Last time we looked at logic and saw that there is nothing in Christianity that commits a believer to abandoning it! We had to recognise however, that even if the beliefs a Christian holds are logically compatible, it doesn’t mean they are rational to hold. After all I could believe that there are iron monkeys living on a distant planet and this wouldn’t contradict anything else I believe, but it would probably be irrational for me to believe it without any evidence or other qualifying factor. So today’s task is to see whether Christianity can be not only a logical belief, but also a rational one.
Let me tell you now that this is an incredibly huge task for a couple blog entries! Not because Christianity is so hard to defend as rational but because the very criteria of what it means for a belief to be rationally held is hugely debated within philosophy.
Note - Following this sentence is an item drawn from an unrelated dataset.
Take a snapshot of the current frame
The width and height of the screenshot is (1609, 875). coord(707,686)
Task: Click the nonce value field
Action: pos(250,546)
As such I’m not going to get very precise in this entry. We have a roughly intuitive sense of what makes a belief rational or not, and I’ll try and appeal to this.
Hang on ... isn’t Christianity just faith?
We sense that someone is being irrational if they are being careless in the beliefs they adopt or if in some way their mental faculties aren’t functioning properly. Often we think that a person isn’t being careful enough with the beliefs they hold if they adopt them without evidence or reason. As in my example with the iron monkeys, it would probably be careless of me to hold that belief without reason.
Here is where the skeptic (and sometimes the Christian) chimes in with the charge that “Christianity is about faith, and faith isn’t about reason and evidence.” Richard Dawkins, a prominent skeptic in recent times, makes these sorts of accusations – that a belief held by faith is a belief without, or even contrary to, evidence. Perhaps some Christians today do have such a faith, but if we want to examine Christianity, we ought to see what the Bible itself says about faith. Christians regard the Bible as the authority for Christian teachings, so if we want an authentic look at what Christianity really teaches, we need to have a look at the Bible and figure out what its saying.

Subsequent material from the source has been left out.